Nella Croazia terremotata si riscopre la solidarietà tra i villaggi in macerie

Il 29 dicembre una fortissima scossa di terremoto ha colpito la Croazia, lasciando morte e devastazione. Il sisma è stato così intenso da essere percepito anche nel nord-est dell’Italia e nelle regioni adriatiche. Il centro della piccola città di Petrinja, a circa 50 chilometri da Zagabria, non esiste più. Il nostro reportage tra i villaggi più colpiti, dove la terra continua a tremare. Testo e foto di Tatjana Đorđević Simic


La regione di Sisak-Moslavina è una delle più povere in Croazia. Dopo il conflitto degli anni ‘90, l’economia si è fermata e la maggior parte della popolazione non ci è più tornata a vivere. Molte case sono rimaste abbandonate per decenni. È come se la regione non si fosse mai ripresa dalla guerra di quasi trenta anni fa. È proprio questa la zona nella quale si è percepita di più la forte scossa di terremoto – di magnitudo 6,2 – che ha colpito la Croazia martedì 29 dicembre.

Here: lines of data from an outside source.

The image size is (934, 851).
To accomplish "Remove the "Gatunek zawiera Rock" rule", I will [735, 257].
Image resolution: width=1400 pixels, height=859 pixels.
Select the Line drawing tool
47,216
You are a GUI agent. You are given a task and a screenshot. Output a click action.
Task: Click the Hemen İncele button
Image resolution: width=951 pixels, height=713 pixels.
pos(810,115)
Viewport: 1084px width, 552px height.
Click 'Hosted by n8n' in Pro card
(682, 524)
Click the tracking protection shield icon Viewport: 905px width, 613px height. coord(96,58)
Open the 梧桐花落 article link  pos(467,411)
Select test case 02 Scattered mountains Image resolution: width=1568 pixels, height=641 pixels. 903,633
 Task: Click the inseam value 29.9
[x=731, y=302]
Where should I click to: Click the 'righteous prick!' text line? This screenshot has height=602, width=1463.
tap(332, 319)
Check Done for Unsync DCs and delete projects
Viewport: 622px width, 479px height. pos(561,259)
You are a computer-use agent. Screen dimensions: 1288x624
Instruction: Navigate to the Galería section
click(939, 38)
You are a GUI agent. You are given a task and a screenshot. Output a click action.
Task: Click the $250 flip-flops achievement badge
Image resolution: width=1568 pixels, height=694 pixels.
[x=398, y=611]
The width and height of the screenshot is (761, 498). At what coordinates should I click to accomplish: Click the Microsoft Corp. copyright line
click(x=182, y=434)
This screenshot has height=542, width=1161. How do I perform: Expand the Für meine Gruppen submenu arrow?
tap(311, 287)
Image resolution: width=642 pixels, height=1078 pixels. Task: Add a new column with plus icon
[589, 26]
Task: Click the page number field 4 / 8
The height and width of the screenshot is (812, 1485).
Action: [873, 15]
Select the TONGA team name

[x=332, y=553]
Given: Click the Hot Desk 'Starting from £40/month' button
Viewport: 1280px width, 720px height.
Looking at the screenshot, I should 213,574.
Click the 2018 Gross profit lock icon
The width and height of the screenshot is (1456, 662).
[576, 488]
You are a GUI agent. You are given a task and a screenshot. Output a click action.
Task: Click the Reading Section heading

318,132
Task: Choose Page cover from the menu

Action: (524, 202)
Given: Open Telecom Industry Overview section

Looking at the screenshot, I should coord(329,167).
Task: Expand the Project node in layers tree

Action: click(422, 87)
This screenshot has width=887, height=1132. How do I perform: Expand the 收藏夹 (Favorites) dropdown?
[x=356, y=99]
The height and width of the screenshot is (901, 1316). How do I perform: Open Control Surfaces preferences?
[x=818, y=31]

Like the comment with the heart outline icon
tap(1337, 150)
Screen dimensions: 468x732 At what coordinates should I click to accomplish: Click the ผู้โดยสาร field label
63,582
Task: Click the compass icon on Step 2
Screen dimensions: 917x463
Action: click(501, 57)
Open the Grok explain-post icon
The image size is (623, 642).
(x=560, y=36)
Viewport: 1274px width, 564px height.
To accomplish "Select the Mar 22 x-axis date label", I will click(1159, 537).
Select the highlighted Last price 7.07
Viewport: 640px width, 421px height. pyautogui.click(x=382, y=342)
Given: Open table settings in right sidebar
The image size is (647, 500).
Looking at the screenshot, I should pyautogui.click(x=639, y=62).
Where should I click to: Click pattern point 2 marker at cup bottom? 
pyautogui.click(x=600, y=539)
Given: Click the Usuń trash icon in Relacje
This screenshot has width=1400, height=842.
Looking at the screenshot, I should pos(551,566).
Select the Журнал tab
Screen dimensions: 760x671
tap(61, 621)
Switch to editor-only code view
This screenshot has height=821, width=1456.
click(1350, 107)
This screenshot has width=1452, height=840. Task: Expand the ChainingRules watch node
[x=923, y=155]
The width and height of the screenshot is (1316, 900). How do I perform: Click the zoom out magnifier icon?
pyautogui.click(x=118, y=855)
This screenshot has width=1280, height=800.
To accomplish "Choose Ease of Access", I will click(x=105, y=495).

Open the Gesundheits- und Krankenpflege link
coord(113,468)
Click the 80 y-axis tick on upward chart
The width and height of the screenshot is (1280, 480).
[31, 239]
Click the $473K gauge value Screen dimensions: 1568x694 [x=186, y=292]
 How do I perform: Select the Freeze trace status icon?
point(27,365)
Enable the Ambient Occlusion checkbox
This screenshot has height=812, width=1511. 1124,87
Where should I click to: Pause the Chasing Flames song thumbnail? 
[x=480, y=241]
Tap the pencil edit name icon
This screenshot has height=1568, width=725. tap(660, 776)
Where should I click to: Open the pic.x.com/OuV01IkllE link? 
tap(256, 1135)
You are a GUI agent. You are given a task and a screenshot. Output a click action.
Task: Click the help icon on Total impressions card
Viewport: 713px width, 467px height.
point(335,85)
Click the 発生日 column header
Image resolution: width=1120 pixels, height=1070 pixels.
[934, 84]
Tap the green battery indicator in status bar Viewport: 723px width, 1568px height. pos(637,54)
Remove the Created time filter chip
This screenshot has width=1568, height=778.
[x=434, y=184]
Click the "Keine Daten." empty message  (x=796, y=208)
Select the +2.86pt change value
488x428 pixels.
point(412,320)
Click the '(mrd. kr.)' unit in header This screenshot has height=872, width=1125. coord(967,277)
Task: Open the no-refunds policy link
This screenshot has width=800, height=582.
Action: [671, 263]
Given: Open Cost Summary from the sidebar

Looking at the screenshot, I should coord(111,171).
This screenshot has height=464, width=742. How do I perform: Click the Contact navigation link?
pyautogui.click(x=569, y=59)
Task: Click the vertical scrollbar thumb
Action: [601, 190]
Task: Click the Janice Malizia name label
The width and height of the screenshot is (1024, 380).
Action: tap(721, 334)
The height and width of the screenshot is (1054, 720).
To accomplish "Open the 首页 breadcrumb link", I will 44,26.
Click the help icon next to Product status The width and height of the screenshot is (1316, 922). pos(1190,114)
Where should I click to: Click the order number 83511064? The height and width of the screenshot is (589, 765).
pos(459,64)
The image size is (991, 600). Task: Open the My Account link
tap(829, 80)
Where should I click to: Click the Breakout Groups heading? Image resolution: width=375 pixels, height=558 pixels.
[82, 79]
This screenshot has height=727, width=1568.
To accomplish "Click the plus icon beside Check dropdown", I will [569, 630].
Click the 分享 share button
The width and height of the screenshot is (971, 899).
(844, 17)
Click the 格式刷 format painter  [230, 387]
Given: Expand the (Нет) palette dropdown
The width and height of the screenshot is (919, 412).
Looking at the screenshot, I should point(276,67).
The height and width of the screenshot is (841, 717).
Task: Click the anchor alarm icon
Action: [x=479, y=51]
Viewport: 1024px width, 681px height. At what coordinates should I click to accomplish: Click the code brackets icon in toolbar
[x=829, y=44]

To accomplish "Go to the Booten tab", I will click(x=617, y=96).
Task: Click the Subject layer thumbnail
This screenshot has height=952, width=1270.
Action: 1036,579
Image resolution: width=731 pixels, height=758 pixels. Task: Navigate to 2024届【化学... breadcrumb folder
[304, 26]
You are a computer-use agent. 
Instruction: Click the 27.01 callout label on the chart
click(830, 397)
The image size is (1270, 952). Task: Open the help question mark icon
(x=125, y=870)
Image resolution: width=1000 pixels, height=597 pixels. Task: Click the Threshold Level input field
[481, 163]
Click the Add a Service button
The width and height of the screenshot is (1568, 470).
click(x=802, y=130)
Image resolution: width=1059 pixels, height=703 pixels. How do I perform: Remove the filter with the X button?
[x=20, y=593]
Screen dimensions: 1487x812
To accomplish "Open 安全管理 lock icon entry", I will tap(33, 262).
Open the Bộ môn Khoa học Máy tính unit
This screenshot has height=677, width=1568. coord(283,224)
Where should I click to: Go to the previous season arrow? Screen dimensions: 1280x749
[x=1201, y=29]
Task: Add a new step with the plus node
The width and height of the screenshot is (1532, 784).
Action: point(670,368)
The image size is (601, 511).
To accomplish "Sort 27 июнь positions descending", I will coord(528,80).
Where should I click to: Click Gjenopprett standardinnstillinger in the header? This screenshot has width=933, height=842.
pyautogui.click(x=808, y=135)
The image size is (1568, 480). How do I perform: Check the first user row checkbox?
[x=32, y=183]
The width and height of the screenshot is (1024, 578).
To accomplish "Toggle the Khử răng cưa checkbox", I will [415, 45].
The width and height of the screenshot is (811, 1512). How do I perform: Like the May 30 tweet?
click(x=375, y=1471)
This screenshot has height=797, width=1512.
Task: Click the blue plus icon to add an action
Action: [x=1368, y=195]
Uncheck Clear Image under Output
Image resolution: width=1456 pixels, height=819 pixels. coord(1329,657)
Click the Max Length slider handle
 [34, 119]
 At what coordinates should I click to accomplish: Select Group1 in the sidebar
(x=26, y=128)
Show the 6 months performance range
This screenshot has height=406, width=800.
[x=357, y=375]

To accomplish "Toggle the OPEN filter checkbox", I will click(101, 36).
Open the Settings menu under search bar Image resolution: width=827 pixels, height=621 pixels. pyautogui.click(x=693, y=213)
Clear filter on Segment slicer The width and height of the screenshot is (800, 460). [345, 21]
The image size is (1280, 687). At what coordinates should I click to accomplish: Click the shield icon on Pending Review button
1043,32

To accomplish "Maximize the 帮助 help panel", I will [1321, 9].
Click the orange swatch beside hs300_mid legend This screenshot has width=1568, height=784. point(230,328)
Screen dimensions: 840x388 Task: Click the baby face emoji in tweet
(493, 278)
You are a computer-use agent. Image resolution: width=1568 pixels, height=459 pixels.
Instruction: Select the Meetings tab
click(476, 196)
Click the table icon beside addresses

Dopo quasi due ore nel traffico, arrivo nel centro della città di Petrinja e parcheggio di fronte a un edificio enorme e abbandonato, ma ancora in piedi. La facciata gialla è sbiadita e fatiscente. Ci sono alcuni graffiti, ancora leggibili. Vedo la firma del gruppo “Bad Blue Boys”, ultrà della squadra di calcio Dinamo Zagabria.

“Questo è il vecchio edificio dell’azienda Gavrilović, costruito dopo la Seconda guerra mondiale. Non è in uso dal ’91. Vedi, non è molto danneggiato dal terremoto, perché è di buona costruzione”, commenta Dragan Milić, consulente legale della onlus “Civil Rights Project Sisak”. Dragan è di Petrinja ed è lui ad accompagnarmi per mostrarmi il centro della città – o quello che ne è rimasto.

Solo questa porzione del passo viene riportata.